» **What is asked**:
Turn the part of the records that opens with the line containing "Click the filter" and closes at the end of the records into a numbered list with one line per item, leaving out any blank lines.

» **Material for this exercise**:

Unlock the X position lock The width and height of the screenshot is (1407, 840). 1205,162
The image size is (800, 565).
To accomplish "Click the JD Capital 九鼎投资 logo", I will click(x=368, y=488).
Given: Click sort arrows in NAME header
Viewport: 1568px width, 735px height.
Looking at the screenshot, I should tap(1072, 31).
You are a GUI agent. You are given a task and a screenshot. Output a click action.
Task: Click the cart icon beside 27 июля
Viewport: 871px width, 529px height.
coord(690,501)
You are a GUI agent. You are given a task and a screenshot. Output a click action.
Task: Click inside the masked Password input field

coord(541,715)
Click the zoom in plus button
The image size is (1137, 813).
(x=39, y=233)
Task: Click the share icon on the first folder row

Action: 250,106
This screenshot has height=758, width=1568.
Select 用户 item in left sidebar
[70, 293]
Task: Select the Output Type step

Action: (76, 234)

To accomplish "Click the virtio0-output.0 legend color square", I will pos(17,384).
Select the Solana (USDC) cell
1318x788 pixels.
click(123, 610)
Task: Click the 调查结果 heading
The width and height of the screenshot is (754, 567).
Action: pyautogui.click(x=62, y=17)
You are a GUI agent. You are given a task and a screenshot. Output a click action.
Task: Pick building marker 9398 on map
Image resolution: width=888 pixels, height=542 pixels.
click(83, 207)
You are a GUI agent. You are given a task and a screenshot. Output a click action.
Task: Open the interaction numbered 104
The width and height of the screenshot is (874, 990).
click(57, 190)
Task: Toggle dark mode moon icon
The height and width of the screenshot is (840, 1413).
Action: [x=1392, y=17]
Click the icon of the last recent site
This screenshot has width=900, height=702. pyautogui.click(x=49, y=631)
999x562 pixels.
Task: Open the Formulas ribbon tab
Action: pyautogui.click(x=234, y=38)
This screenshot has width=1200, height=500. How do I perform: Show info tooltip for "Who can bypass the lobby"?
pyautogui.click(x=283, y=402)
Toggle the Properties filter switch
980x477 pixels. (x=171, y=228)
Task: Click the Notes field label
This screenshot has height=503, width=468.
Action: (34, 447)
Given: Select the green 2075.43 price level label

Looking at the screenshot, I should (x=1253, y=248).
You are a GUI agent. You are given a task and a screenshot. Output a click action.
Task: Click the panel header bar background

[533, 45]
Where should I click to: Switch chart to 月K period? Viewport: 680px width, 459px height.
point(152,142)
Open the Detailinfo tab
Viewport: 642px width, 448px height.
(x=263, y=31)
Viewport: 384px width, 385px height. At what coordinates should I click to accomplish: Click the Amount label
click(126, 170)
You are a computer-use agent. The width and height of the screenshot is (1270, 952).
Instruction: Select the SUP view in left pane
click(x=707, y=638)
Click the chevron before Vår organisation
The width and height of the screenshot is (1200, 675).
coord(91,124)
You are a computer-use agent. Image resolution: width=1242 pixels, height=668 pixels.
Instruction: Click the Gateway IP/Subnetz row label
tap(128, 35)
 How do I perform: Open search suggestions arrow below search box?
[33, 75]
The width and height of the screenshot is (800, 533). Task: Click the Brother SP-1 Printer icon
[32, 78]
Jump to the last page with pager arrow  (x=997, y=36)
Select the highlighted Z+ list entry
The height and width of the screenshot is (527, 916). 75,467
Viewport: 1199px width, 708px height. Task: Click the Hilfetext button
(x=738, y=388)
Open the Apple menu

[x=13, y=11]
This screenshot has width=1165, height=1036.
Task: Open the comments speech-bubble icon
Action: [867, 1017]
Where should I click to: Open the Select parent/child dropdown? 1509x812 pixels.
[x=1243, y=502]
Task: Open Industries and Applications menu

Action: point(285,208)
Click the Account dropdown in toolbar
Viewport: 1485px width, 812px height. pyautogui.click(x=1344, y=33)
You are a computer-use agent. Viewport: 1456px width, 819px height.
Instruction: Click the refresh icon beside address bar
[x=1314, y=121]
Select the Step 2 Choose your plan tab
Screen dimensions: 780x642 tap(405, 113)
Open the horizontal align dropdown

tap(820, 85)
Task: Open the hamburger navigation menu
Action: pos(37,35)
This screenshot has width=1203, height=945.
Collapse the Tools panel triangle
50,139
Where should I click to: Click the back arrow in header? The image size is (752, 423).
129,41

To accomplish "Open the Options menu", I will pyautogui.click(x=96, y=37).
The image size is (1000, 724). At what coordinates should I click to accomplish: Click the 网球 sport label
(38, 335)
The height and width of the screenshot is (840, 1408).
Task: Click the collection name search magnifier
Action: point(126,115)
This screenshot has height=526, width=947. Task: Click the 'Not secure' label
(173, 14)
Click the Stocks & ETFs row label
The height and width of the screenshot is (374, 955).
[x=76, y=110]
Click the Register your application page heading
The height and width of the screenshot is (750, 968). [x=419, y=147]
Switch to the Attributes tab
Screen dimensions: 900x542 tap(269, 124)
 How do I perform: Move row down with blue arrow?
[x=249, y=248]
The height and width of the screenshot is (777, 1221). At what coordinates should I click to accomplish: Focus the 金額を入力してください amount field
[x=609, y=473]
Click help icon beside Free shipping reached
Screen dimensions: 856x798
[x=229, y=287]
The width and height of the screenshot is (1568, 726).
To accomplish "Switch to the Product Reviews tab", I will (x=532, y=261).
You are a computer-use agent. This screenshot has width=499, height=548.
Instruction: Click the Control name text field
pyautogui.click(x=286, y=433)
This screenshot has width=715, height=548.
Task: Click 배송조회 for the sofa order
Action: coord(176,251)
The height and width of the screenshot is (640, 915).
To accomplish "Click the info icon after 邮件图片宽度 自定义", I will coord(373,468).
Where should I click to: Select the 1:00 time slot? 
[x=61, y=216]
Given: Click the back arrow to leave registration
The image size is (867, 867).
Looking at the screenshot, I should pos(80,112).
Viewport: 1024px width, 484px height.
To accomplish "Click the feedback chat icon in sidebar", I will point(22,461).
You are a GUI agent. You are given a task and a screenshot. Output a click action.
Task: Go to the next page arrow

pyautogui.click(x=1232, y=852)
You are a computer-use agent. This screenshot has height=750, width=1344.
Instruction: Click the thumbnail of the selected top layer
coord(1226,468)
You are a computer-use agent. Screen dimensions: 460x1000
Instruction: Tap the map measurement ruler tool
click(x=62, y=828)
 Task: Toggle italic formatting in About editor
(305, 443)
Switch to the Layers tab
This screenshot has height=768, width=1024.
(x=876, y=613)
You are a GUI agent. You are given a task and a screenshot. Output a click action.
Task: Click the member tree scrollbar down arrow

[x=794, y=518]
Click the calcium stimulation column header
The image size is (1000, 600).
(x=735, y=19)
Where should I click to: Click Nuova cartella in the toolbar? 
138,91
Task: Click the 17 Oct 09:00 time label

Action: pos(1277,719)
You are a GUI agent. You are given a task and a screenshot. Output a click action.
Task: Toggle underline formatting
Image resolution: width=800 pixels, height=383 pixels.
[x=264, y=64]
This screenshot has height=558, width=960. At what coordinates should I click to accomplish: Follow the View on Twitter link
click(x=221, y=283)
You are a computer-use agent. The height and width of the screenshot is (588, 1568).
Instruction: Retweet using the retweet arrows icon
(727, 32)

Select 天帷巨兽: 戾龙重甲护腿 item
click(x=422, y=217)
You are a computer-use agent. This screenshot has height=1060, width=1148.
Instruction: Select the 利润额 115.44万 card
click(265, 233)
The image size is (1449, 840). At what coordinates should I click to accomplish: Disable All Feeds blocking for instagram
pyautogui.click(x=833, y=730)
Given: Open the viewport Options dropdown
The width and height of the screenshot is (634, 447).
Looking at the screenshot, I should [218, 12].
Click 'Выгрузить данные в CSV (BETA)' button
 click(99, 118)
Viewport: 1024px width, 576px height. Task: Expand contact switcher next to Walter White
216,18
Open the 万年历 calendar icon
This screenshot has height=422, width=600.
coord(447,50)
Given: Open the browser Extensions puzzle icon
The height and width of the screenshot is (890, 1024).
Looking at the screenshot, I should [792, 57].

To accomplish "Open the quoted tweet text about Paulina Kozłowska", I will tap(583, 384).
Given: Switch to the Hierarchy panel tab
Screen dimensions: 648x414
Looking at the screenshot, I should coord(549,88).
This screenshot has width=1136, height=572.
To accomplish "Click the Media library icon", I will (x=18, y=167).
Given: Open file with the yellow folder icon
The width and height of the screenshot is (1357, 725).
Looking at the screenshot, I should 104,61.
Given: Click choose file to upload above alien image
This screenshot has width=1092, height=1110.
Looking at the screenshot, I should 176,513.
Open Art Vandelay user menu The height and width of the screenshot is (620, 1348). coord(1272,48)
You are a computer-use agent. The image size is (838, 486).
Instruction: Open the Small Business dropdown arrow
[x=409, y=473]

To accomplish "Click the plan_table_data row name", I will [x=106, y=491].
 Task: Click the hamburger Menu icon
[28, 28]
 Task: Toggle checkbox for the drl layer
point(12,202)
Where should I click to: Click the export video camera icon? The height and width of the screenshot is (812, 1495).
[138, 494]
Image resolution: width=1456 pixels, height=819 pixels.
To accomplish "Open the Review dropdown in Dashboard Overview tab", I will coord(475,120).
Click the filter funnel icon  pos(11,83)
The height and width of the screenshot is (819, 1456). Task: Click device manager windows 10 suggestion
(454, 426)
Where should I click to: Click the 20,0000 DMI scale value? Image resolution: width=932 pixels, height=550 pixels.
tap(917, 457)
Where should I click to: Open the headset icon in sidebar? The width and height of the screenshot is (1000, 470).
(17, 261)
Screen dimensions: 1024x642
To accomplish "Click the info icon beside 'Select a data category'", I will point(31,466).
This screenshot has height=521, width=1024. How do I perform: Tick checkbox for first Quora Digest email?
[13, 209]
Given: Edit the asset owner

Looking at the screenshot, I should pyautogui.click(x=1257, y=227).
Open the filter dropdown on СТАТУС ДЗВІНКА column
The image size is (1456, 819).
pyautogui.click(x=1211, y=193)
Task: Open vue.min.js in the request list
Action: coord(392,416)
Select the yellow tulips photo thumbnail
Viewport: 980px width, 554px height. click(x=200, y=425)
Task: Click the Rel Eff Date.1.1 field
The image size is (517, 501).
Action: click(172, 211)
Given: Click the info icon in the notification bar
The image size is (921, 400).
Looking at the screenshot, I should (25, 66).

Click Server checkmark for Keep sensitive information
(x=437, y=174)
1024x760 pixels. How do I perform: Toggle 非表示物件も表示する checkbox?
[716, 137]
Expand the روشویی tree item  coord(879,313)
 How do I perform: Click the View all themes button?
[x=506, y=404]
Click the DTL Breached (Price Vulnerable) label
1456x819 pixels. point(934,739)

» **Answer to this problem**:
1. Click the filter funnel icon  pos(11,83)
2. The height and width of the screenshot is (819, 1456). Task: Click device manager windows 10 suggestion
3. (454, 426)
4. Where should I click to: Click the 20,0000 DMI scale value? Image resolution: width=932 pixels, height=550 pixels.
5. tap(917, 457)
6. Where should I click to: Open the headset icon in sidebar? The width and height of the screenshot is (1000, 470).
7. (17, 261)
8. Screen dimensions: 1024x642
9. To accomplish "Click the info icon beside 'Select a data category'", I will point(31,466).
10. This screenshot has height=521, width=1024. How do I perform: Tick checkbox for first Quora Digest email?
11. [13, 209]
12. Given: Edit the asset owner
13. Looking at the screenshot, I should pyautogui.click(x=1257, y=227).
14. Open the filter dropdown on СТАТУС ДЗВІНКА column
15. The image size is (1456, 819).
16. pyautogui.click(x=1211, y=193)
17. Task: Open vue.min.js in the request list
18. Action: coord(392,416)
19. Select the yellow tulips photo thumbnail
20. Viewport: 980px width, 554px height. click(x=200, y=425)
21. Task: Click the Rel Eff Date.1.1 field
22. The image size is (517, 501).
23. Action: click(172, 211)
24. Given: Click the info icon in the notification bar
25. The image size is (921, 400).
26. Looking at the screenshot, I should (25, 66).
27. Click Server checkmark for Keep sensitive information
28. (x=437, y=174)
29. 1024x760 pixels. How do I perform: Toggle 非表示物件も表示する checkbox?
30. [716, 137]
31. Expand the روشویی tree item  coord(879,313)
32.  How do I perform: Click the View all themes button?
33. [x=506, y=404]
34. Click the DTL Breached (Price Vulnerable) label
35. 1456x819 pixels. point(934,739)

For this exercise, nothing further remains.